═════ INFORMATION SHOWN ═════
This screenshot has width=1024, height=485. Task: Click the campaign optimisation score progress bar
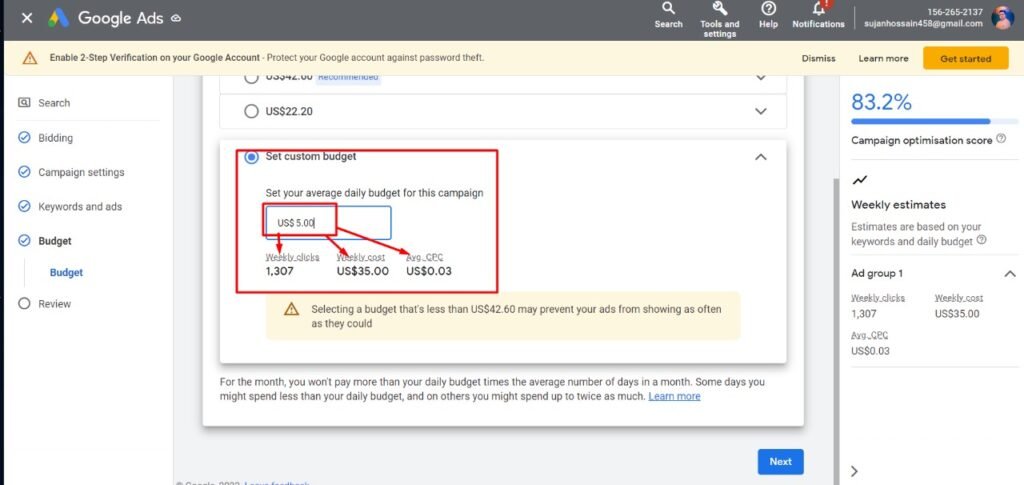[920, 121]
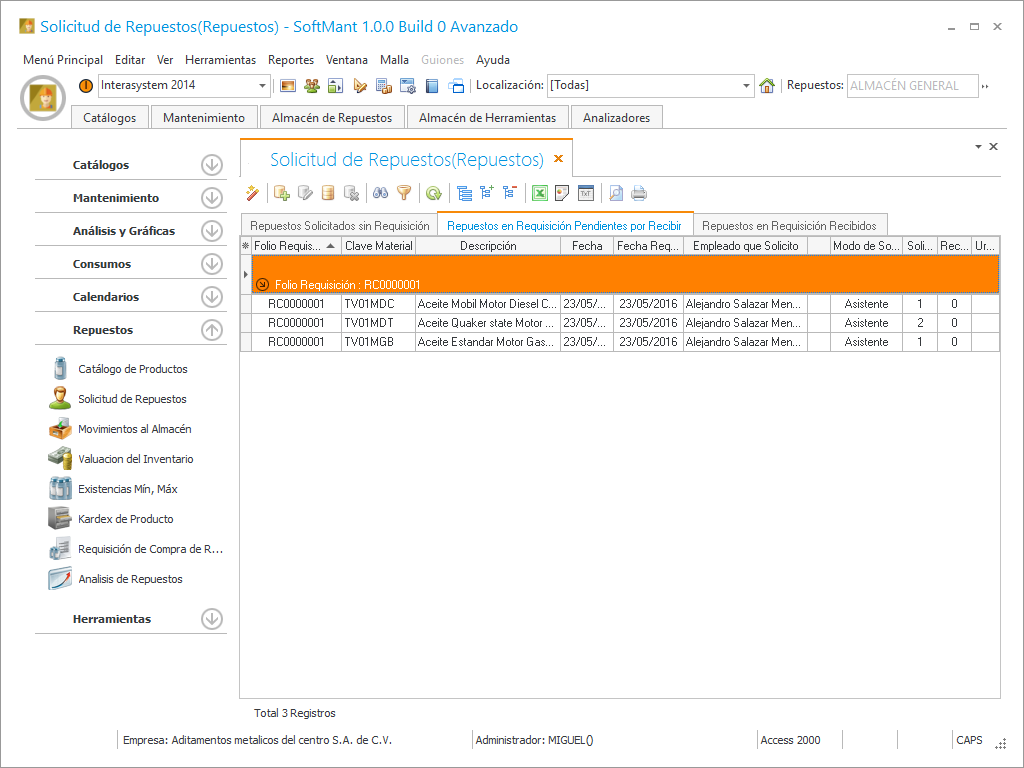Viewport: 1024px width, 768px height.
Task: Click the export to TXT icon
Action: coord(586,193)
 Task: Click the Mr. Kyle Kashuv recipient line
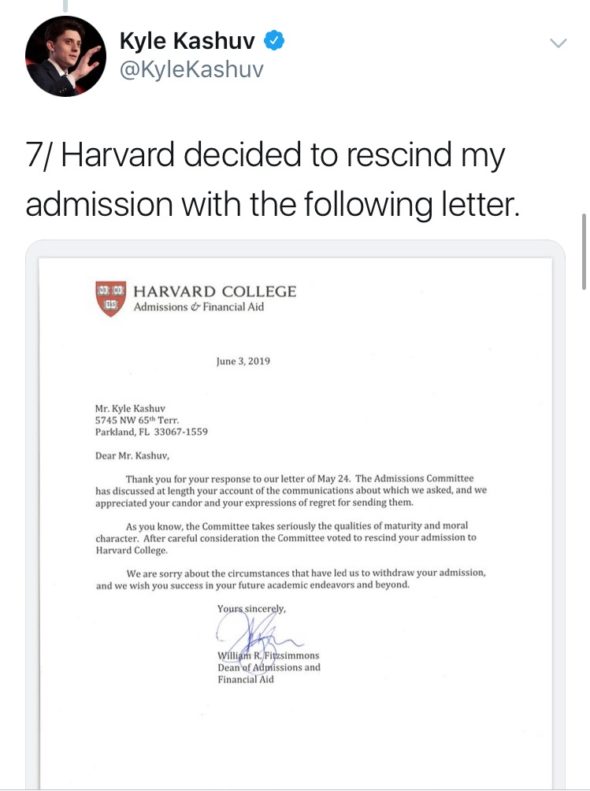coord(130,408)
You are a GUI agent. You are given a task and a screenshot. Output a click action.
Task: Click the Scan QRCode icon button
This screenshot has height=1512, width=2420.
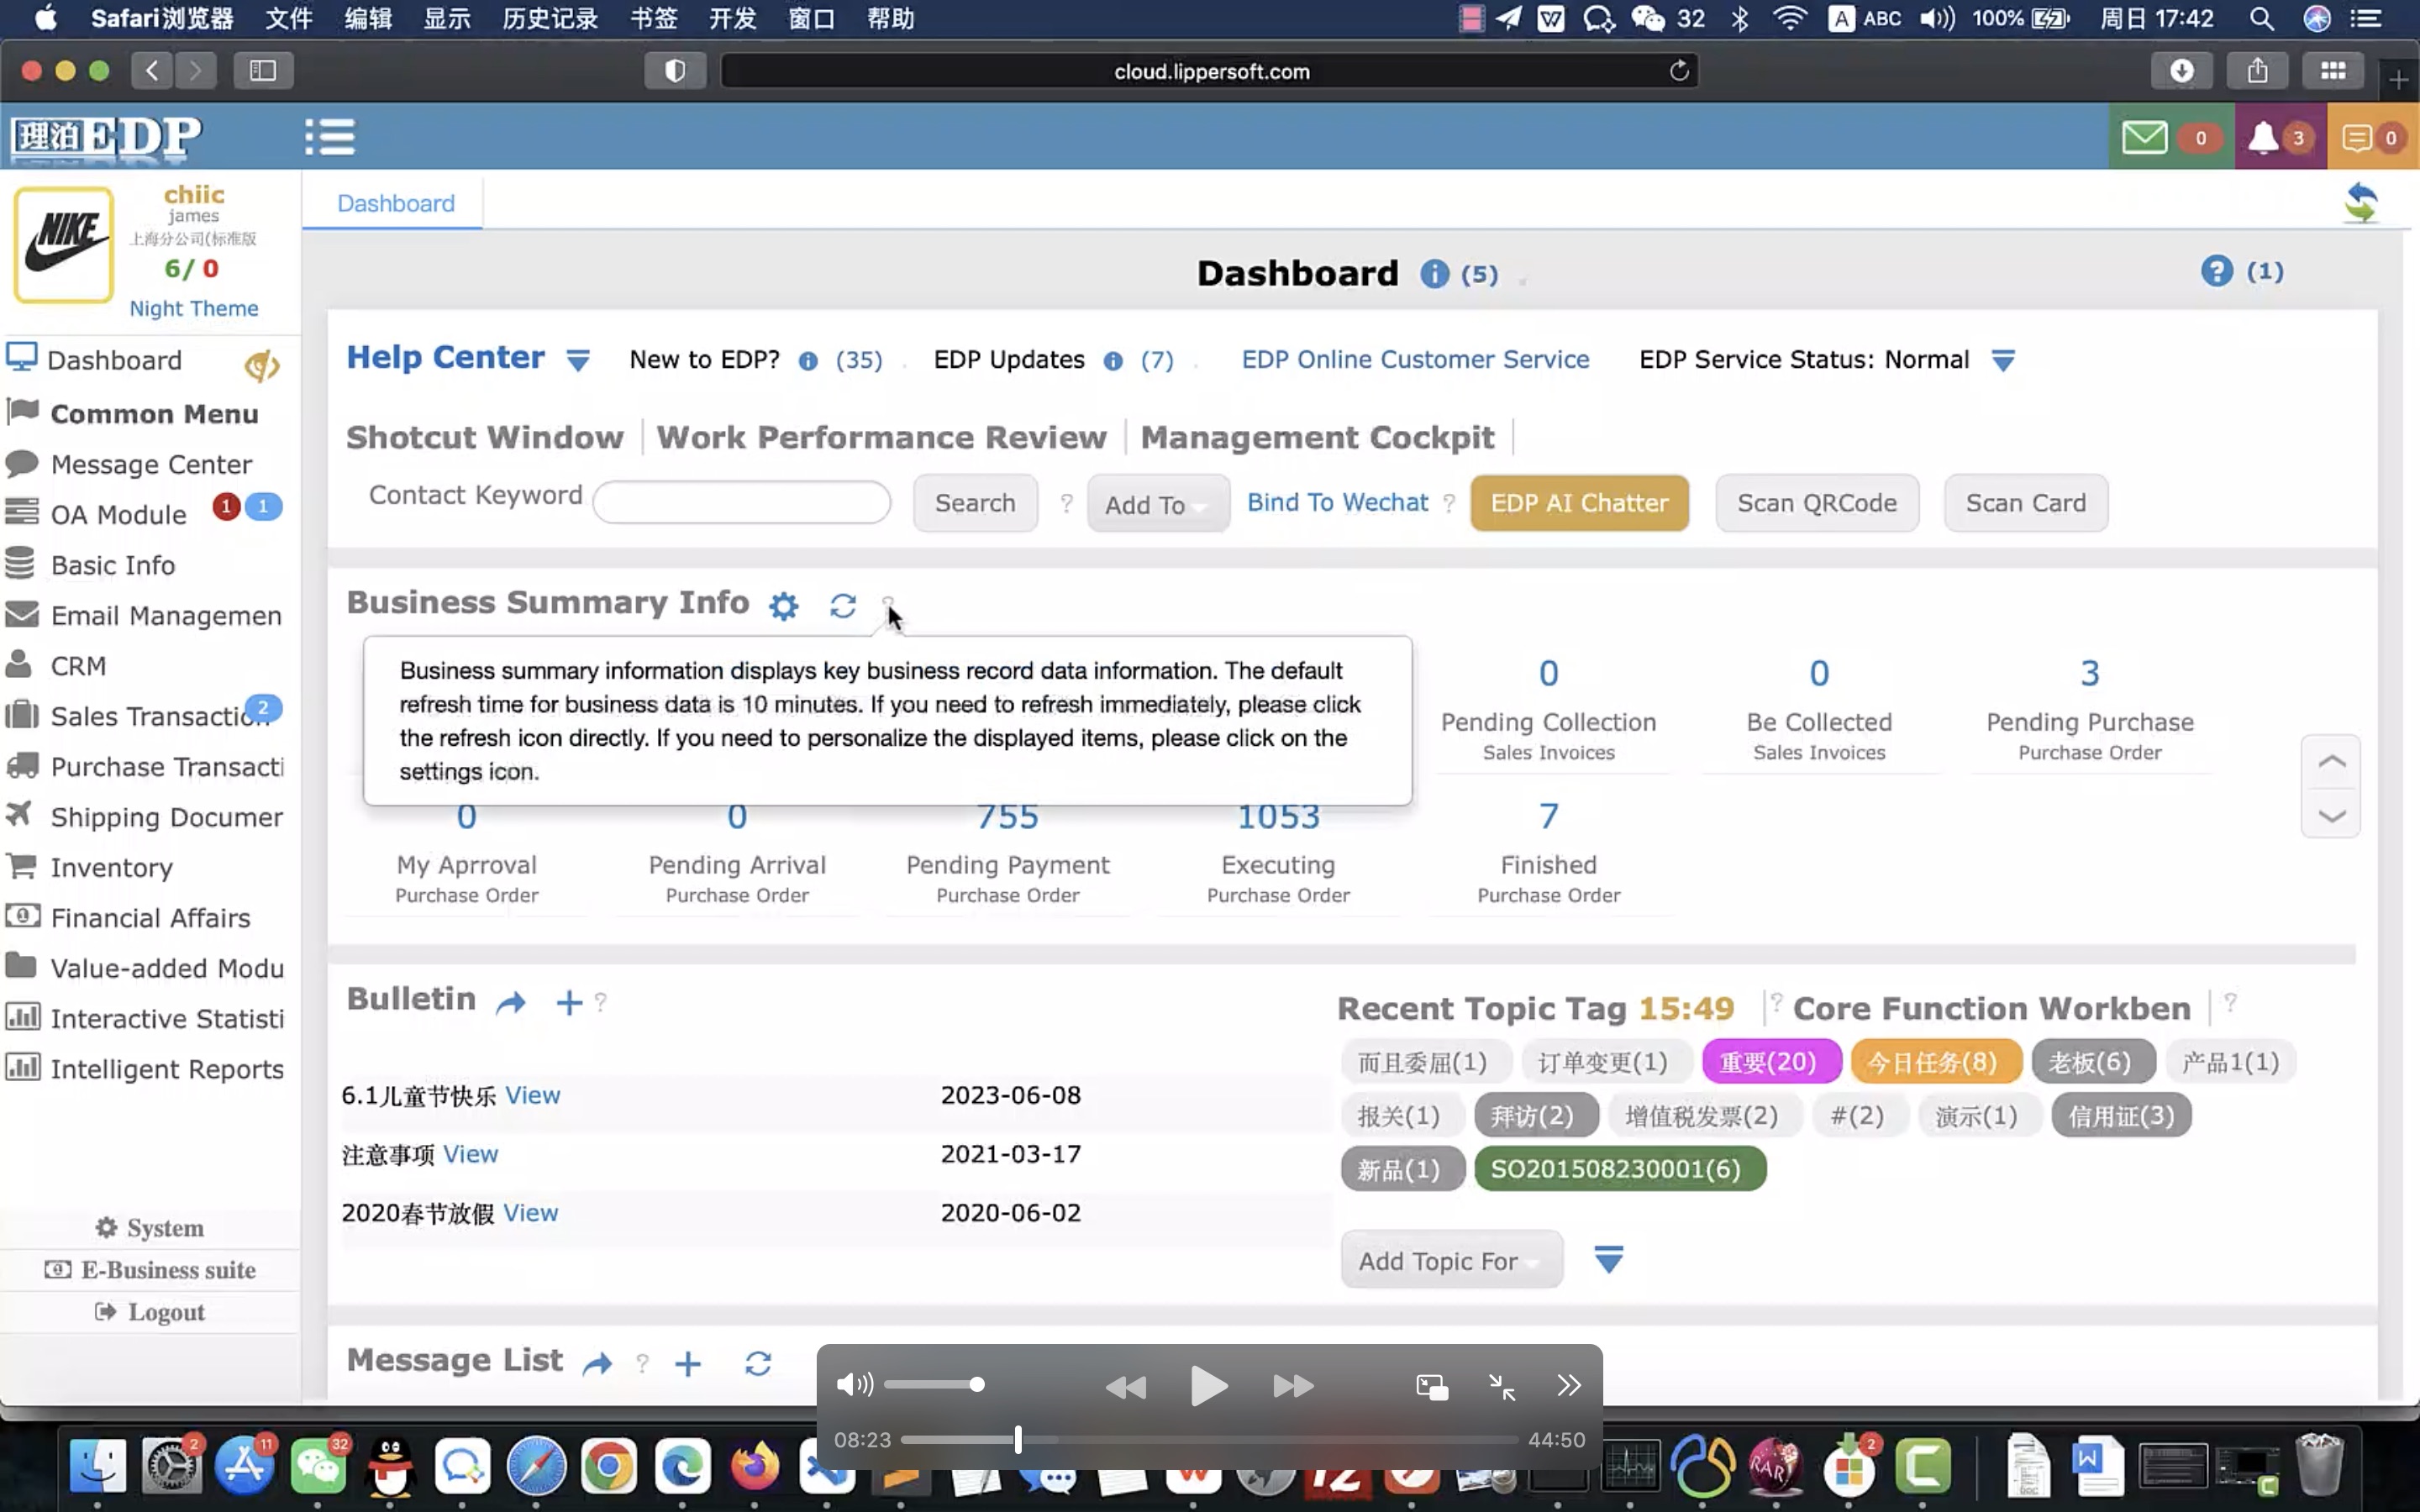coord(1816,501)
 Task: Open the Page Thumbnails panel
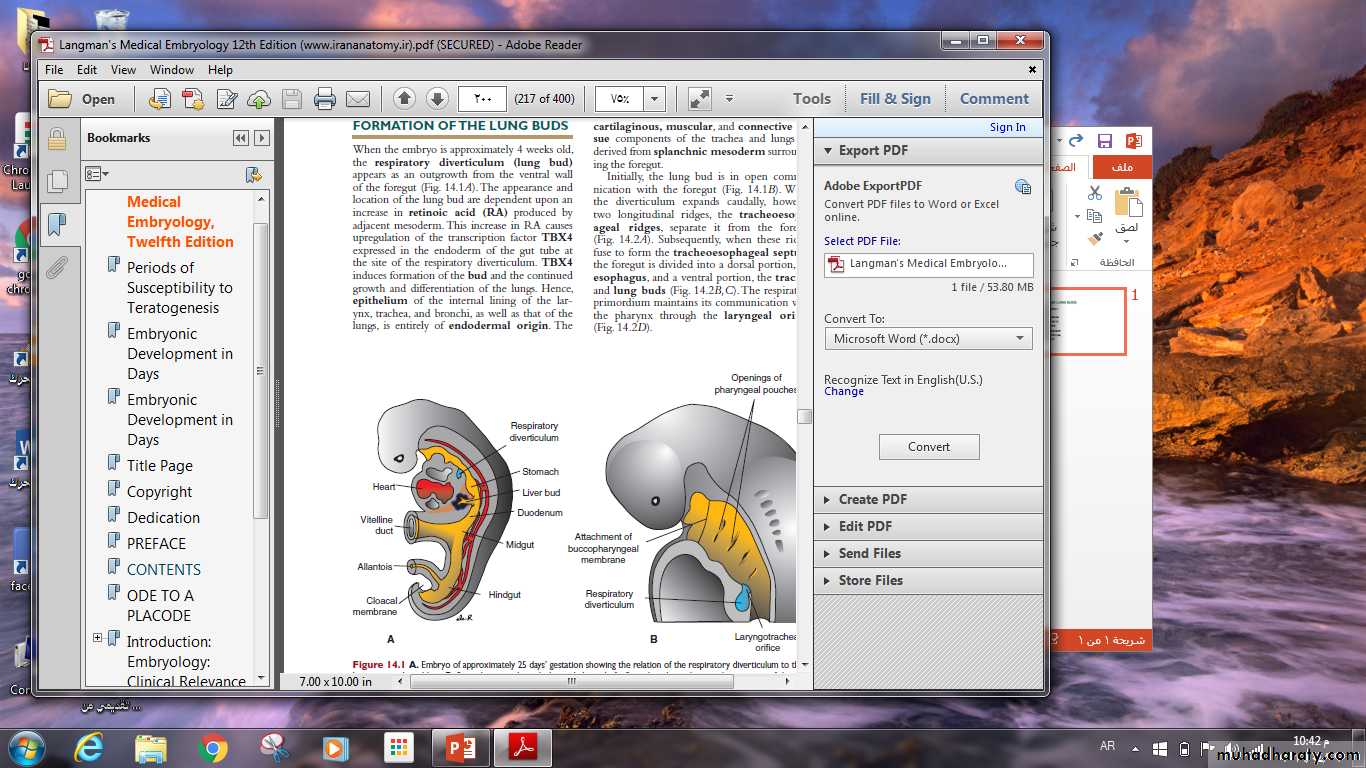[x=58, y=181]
═════
Only an exact copy of the entries, with no pictures, is expected as the answer.

**THE COMPLETED TASK:**
This screenshot has width=1024, height=485. Task: Click the campaign optimisation score progress bar
[920, 121]
Viewport: 1024px width, 768px height.
Task: Click the export to TXT icon
Action: coord(586,193)
 Task: Click the Mr. Kyle Kashuv recipient line
coord(130,408)
You are a GUI agent. You are given a task and a screenshot. Output a click action.
Task: Click the Scan QRCode icon button
This screenshot has height=1512, width=2420.
coord(1816,501)
 Task: Open the Page Thumbnails panel
[x=58, y=181]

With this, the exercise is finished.